I hope that outlines my confusion...
My question, then: What is the orbital path of Omega Centauri (illustrations or animations would be appreciated)? Is it in or a part of our galaxy or orbiting externally more like the Magellanic Clouds?
EDIT: As seen in the comments below; I see how the second part to the question may be ambiguous. So, please focus on the first part of the question (What is the orbital path).
No speculation please, only fact; especially when talking about what Omega Centauri may have been in the past.
 A: The answer to your original question is, I think, fairly unambiguously that Omega Centauri is part of the Milky Way. The orbital path question is maybe a little bit trickier, though a recently accepted Astrophysical Journal Letters paper addresses this (and you can skip to their Figure 4 to see the approximate position of Omega Centauri). Their basic approach is to pick out stars with very sub-solar metallicities, which are older stars that are likelier to be associated with a globular cluster or a stripped dwarf galaxy, and then further select stars that have abundances of Barium that are characteristic of Omega Centauri. Barium is produced in what is called the s-process, where elements are formed via slow capture of neutrons and eventual decay in to other elements. The s-process signature of Omega Centauri is unlike typical Milky Way stars (see their Figure 2), so stars that have similar s-process element abundances to Omega Centauri were likely once members of Omega Centauri. 

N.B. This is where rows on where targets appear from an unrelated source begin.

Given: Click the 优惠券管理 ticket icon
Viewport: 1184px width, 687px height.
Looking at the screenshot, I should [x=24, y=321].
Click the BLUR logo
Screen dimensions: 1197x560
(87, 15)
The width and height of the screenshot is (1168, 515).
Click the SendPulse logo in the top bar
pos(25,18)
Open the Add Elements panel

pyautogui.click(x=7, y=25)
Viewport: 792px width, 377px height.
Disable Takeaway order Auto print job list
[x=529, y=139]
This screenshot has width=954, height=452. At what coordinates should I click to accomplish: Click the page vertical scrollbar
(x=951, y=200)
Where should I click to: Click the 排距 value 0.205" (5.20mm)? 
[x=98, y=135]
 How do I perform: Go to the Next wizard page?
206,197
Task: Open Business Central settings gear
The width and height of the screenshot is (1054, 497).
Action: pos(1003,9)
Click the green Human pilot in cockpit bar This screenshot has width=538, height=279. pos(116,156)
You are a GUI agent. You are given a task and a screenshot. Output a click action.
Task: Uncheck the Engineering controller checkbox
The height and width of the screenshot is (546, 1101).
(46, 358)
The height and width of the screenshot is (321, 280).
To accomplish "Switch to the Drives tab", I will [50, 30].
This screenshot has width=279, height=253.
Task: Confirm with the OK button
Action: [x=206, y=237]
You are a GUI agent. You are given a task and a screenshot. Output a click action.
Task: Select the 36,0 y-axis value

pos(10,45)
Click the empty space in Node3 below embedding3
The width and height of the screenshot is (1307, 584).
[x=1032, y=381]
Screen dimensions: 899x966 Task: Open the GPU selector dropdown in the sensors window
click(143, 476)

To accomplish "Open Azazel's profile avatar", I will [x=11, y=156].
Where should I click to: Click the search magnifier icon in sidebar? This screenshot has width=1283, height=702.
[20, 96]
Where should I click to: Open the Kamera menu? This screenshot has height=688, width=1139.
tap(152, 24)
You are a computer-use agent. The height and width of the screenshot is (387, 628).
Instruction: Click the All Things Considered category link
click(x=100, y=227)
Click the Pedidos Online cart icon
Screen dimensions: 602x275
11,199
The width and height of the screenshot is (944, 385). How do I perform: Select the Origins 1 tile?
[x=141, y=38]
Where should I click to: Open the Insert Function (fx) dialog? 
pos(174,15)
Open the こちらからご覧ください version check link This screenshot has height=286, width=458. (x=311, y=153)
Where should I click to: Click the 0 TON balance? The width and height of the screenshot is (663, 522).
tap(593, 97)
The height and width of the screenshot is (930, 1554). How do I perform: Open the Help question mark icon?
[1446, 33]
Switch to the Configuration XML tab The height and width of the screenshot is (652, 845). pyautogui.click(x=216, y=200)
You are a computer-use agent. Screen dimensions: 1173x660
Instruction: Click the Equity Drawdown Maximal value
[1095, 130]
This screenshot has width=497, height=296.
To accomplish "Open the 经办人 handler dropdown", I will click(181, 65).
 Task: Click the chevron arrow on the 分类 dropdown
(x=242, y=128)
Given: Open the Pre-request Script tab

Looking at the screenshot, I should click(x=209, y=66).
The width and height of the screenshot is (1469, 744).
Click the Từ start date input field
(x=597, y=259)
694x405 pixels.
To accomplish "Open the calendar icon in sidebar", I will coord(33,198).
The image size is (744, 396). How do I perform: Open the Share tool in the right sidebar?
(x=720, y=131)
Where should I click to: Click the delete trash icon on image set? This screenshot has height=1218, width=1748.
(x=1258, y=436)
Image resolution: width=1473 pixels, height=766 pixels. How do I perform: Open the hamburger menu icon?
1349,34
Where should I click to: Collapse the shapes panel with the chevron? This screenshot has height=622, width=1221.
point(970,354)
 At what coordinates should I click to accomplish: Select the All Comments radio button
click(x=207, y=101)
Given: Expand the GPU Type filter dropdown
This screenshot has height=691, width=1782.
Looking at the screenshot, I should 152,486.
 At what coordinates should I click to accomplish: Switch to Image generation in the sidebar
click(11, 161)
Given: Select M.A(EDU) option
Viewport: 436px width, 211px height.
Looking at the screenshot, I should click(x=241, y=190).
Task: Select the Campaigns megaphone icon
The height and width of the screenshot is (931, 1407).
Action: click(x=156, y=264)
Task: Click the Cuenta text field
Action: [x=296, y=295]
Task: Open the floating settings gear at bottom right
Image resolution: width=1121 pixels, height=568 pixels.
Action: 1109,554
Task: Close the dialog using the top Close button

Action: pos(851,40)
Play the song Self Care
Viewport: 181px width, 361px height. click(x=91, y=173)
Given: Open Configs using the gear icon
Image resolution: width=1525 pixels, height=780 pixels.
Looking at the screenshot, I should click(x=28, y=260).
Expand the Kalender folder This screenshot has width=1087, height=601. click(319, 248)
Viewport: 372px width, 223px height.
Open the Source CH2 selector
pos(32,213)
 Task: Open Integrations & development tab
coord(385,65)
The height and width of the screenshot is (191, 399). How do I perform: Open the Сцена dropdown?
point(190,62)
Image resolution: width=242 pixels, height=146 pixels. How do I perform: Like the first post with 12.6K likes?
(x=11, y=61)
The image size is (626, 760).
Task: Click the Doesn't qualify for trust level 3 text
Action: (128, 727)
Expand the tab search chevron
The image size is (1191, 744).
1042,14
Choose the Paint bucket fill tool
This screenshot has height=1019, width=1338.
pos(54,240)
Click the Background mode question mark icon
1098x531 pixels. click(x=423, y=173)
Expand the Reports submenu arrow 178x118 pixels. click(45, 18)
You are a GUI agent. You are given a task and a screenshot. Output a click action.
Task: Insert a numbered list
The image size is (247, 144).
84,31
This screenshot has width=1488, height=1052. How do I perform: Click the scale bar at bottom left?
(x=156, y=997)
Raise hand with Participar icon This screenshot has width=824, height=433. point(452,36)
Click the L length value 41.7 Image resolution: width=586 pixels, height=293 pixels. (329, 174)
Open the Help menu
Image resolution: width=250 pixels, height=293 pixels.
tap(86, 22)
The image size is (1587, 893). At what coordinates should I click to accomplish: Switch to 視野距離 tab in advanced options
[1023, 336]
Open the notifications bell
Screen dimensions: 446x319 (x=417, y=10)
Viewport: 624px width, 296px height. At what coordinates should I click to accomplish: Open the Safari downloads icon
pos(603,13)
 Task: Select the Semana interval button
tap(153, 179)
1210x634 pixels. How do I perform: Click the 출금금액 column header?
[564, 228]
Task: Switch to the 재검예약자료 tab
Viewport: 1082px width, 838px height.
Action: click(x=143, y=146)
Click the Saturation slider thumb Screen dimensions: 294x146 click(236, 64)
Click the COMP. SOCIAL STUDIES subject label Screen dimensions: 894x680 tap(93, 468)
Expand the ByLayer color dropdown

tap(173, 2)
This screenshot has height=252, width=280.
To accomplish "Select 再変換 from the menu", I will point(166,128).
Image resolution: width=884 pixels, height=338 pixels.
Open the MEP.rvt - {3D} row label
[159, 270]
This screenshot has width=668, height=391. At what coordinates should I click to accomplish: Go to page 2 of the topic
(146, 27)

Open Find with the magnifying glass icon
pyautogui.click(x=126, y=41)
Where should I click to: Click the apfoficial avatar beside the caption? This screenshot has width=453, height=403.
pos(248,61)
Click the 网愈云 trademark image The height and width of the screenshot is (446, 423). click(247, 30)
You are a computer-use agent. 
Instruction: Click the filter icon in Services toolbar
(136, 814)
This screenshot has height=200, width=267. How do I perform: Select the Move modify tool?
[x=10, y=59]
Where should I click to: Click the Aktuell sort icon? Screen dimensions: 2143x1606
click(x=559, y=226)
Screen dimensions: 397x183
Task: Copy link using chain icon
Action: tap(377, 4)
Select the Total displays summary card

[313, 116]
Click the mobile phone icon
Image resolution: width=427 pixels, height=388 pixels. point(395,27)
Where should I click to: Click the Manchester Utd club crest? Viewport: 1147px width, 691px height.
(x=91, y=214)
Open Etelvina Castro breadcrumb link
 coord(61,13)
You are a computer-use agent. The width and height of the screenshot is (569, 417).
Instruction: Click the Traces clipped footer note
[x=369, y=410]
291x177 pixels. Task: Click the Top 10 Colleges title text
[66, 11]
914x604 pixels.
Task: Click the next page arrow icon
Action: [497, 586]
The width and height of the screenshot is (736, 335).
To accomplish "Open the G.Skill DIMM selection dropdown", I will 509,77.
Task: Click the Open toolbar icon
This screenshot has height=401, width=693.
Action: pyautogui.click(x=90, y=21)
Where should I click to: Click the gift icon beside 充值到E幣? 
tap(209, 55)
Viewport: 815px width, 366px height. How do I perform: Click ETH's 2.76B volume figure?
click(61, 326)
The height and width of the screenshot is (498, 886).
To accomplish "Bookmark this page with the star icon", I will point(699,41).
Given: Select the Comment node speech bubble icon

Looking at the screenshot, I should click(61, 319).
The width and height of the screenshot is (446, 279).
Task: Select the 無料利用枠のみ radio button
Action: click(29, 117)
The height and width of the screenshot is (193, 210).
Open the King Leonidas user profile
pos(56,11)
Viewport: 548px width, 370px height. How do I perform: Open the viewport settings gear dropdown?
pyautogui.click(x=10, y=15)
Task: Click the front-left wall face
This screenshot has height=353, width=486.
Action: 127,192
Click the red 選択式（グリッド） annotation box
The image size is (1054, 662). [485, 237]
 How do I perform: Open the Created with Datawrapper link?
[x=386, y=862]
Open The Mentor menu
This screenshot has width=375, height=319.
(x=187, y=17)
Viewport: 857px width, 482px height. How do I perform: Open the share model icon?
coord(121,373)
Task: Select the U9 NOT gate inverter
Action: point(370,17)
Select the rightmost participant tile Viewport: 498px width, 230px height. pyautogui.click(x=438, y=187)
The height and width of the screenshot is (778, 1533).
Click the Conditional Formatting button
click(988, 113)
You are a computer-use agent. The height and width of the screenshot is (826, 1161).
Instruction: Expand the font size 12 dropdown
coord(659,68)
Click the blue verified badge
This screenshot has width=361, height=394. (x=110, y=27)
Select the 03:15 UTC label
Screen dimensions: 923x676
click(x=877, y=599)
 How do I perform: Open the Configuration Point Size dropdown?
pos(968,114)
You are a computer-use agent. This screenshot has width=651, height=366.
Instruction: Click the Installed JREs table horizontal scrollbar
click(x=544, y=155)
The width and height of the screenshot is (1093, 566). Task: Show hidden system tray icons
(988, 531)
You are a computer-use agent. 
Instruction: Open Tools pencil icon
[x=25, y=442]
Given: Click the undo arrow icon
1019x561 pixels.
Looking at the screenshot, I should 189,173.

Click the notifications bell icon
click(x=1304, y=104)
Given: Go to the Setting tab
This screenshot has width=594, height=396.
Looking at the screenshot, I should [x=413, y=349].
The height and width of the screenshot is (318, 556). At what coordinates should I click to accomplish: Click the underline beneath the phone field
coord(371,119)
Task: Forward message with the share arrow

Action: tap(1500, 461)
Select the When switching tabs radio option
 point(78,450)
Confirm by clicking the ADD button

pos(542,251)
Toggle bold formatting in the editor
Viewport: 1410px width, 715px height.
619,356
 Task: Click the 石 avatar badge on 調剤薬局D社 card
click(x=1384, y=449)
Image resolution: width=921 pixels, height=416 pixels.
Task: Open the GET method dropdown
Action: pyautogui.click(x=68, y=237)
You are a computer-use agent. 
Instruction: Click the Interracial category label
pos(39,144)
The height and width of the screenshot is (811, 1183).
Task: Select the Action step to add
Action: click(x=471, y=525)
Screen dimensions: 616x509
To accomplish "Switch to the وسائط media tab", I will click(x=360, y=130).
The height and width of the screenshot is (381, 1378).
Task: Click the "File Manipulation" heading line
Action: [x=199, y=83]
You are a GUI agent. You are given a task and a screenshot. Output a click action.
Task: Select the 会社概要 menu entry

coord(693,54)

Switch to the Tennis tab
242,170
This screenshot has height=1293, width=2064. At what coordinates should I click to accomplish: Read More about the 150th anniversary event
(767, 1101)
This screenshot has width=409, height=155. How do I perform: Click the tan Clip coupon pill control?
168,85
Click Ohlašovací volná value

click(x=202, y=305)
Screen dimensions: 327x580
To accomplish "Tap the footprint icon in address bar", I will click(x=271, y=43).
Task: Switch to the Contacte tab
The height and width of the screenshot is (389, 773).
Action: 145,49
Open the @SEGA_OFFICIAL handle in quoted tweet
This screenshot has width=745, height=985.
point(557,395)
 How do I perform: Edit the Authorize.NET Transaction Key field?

They wind up with ten stars from their starting sample, all of which happen to have retrograde orbits. That is, the stars go the opposite direction compared to the majority of stars in the Milky Way. As Omega Centauri happens to be on a retrograde orbit, this further supports the notion that these stars once belonged to Omega Centauri, and were at some point in the past tidally stripped. 
Next, they simulate Omega Centauri orbiting the Milky Way, and experiencing tidal stripping. Given uncertainties in its exact current physical position and velocity, they make a grid of potential orbital parameters, and simulate each of those, making sure Omega Centauri winds up with properties that match its observable properties (proxies, but not exact equivalents, to its physical position and velocity). They sum these all up to create a distribution of likely tidal stripping scenarios, and find that the positions and velocities of the ten candidate tidally stripped stars match up well with what the simulation predicts (the simulation stars are small colored points in their Figure 4, and the actual stars are larger  colored circles with black borders). If so, you can get a rough idea of what the past orbital motion of Omega Centauri is. This is the black line that they plot in their Figure 4. You can see that it has been whipping around on a fairly elliptical orbit, inside of the orbit of the Sun around the galactic center. 
Ideally, I would put the figures in the post, but I am not sure of the legality of posting figures from papers, so I didn't include them. Unfortunately, you'll just have to pull up the paper and look at the figures separately.